Since the fall of the Berlin Wall the Stasi and East German Sports Medicine files revealed over 400 athletes had been given specific performance enhancing drugs. Dr Werner Franke presented a 20 volume report to the Bundestag, the German parliament, in 1995 that revealed what he described as “one of the largest Pharmacological experiments in history.” Yet the IOC and other world sporting bodies despite this evidence and admission by many of the athletes have still not expunged their names from the record books and re-distributed the medals they won illegally. The reason given is that they were never caught!
Ironically in 1977 when shot putter Ilona Slupianek was found to have taken Nandrolone at the European Athletic Championships and disqualified it was the East Germans who then embarked on one of the most stringent drug testing programs in the world at the time. One that world bodies have since emulated. However the aim was very different. The policy called ‘Aureiskontrolle’ or ‘departure control,’ saw the East Germans test there own athletes before they left the country. If they tested positive, they stayed at home. The aim being to make sure that none of their athletes would be caught again.
Throughout the sixtes and seventies those with the power to act remained silent. So why are we surprised that the same is happening today? The problem is that silence is having a huge impact throughout all sport at the lower levels.
Does that poor behaviour at the top give everyone else permission to behave badly? Is that why the respect for officials is in some sports at an all time low? Is that why according to Kick It Out, a leading UK organization that works to tackle discrimination in professional and grassroots football is “worse now than it was five years ago.” Racism, according to Kick It Out remains the most common form of discrimination and in a report on CNN revealed that it has risen “alarmingly” in the past five years, with reports increasing by 43%. Yet the powers that be remain mute. When they do act the punishments are pathetic.

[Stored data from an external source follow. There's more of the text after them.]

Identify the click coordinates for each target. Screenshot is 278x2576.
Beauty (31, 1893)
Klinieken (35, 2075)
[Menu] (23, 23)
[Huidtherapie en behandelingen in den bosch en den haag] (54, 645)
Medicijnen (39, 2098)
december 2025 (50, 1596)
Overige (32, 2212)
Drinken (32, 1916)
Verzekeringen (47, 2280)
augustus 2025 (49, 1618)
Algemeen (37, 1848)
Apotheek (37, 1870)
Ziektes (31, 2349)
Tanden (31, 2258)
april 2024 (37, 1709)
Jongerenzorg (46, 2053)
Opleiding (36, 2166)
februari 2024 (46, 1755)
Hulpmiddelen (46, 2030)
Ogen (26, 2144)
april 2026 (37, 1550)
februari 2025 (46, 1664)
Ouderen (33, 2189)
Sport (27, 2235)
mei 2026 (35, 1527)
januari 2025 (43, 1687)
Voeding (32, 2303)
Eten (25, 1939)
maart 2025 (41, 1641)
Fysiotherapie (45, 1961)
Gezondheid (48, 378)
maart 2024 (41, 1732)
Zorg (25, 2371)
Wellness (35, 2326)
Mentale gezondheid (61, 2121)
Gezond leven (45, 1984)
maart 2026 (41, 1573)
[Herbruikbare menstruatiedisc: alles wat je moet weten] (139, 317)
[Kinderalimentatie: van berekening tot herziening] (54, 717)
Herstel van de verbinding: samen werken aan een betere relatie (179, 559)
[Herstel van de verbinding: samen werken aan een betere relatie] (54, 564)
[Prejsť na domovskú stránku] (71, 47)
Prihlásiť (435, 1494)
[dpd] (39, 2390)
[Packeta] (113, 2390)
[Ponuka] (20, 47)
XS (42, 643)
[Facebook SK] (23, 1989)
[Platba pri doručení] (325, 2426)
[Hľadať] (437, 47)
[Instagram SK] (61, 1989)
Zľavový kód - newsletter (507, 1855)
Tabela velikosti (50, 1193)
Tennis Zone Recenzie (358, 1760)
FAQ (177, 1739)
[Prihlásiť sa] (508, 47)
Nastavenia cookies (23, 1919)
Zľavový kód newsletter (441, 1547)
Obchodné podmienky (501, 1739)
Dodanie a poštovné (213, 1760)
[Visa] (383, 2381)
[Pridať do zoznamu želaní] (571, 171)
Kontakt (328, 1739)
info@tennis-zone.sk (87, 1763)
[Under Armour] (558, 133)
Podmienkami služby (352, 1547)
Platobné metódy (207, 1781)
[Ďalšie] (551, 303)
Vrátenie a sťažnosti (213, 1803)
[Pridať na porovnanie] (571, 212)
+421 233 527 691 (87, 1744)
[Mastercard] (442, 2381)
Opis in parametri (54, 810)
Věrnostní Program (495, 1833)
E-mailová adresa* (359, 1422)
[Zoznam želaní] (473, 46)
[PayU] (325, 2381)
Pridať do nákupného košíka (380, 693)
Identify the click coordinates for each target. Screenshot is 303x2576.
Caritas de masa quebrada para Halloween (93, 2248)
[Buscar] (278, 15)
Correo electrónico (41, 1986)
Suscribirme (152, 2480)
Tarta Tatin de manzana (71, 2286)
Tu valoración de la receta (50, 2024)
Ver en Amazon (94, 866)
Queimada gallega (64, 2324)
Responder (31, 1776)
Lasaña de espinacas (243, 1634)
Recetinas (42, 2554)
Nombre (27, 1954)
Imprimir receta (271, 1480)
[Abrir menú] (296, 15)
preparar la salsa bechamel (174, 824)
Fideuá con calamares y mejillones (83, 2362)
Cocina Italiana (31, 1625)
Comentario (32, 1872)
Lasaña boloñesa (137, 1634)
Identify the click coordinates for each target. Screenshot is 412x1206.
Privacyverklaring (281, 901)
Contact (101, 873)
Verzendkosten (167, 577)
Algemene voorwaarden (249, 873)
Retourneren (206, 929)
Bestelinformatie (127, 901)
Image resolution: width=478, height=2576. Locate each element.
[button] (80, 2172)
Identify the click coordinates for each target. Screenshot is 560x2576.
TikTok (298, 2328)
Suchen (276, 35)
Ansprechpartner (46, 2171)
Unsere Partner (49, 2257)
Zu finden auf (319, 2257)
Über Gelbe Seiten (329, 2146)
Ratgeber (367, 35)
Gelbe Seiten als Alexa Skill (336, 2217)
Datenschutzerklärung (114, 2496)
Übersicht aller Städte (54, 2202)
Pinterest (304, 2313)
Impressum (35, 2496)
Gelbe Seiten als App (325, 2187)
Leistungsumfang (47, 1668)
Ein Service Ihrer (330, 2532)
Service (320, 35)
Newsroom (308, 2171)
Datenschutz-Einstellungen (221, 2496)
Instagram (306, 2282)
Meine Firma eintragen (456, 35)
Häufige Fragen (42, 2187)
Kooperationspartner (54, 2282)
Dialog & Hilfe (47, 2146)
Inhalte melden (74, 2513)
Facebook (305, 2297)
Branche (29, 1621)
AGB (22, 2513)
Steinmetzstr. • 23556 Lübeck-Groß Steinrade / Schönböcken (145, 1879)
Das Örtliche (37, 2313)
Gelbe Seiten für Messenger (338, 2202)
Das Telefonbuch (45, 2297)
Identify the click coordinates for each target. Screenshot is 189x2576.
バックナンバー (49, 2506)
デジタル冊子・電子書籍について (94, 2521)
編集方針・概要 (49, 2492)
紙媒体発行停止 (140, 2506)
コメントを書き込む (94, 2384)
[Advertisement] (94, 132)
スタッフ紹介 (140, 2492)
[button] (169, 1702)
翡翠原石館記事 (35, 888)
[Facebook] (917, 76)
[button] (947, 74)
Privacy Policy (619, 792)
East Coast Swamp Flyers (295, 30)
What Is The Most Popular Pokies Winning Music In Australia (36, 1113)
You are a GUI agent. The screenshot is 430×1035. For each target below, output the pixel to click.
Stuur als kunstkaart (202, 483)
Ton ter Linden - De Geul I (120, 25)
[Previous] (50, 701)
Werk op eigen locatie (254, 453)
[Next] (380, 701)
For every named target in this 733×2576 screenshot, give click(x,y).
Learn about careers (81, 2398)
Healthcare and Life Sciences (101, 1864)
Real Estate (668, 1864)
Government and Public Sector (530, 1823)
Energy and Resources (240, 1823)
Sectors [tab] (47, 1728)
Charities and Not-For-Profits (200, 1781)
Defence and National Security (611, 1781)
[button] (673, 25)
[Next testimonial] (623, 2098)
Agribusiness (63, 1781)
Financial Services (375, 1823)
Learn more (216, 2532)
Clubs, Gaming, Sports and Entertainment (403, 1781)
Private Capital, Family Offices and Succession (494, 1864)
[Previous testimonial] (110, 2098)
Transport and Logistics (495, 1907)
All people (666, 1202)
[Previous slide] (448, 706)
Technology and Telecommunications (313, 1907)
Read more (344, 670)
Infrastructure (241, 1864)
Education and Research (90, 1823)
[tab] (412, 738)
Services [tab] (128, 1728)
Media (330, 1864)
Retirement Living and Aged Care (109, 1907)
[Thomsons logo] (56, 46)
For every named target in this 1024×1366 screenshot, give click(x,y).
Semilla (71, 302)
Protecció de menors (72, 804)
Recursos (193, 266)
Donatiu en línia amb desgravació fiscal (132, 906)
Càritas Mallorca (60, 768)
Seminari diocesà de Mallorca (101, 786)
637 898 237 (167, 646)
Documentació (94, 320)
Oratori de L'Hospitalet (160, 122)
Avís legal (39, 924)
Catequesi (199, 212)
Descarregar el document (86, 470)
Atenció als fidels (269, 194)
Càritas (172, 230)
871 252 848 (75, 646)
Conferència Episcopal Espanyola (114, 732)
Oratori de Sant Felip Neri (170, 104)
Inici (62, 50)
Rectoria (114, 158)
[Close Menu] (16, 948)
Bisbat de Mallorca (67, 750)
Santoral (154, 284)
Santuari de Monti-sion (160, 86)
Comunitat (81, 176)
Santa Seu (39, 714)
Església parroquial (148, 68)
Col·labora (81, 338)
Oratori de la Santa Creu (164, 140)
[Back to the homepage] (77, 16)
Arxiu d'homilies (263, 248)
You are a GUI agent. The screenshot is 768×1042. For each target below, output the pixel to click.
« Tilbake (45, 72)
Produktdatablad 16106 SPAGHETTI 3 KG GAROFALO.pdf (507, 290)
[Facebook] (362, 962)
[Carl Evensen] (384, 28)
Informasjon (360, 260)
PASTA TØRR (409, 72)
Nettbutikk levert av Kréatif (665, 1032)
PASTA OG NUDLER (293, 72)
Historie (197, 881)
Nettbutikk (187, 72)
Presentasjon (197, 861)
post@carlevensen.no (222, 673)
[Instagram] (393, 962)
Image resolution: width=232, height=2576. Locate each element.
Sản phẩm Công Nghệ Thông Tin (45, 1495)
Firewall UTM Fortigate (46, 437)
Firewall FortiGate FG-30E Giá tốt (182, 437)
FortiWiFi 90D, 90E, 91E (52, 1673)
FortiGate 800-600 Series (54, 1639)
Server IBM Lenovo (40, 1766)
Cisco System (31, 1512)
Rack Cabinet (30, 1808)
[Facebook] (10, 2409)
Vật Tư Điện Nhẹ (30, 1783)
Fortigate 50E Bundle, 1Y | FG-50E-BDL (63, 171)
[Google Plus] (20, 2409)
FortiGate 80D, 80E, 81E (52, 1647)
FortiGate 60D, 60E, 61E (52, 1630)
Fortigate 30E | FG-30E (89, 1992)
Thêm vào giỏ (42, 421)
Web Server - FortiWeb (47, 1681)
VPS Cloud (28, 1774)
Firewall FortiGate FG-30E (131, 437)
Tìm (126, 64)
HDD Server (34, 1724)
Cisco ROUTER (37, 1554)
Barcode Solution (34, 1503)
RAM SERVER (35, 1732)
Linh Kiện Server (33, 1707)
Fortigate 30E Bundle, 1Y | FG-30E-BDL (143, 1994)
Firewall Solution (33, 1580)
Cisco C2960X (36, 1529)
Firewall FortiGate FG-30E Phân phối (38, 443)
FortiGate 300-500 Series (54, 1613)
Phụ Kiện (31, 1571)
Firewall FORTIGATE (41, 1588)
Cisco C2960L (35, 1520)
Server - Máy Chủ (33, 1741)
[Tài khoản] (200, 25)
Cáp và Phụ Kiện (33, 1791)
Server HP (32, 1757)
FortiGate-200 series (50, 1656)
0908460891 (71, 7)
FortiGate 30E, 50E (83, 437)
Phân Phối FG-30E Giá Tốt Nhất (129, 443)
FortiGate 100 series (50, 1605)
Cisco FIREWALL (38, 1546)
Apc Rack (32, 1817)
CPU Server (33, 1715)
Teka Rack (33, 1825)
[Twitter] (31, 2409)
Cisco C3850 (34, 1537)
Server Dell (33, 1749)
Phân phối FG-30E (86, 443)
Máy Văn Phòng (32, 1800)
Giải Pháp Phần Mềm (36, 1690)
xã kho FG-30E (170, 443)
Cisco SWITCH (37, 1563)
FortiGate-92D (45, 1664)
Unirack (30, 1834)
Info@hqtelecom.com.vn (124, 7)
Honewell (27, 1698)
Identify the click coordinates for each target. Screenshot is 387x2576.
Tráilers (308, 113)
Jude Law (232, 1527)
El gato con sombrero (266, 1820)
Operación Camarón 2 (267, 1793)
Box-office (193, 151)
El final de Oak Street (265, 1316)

So why are the people elected to represent the masses, not just the elite, not speaking up? Why are they so inactive when it comes to addressing issues that concern all sports fans? Surely they are not that out of touch?
Has that silence been bought? Have they put their status ahead of the sport that they are supposed to be safeguarding? If they are not speaking up should they be voted out?
For things to change that shift in thinking needs to come from those at the lowest tier, for they in most cases elect those higher up the tree. Will those people speak up? If not why not? That is the most compelling question.
Is their silence really driven by fear?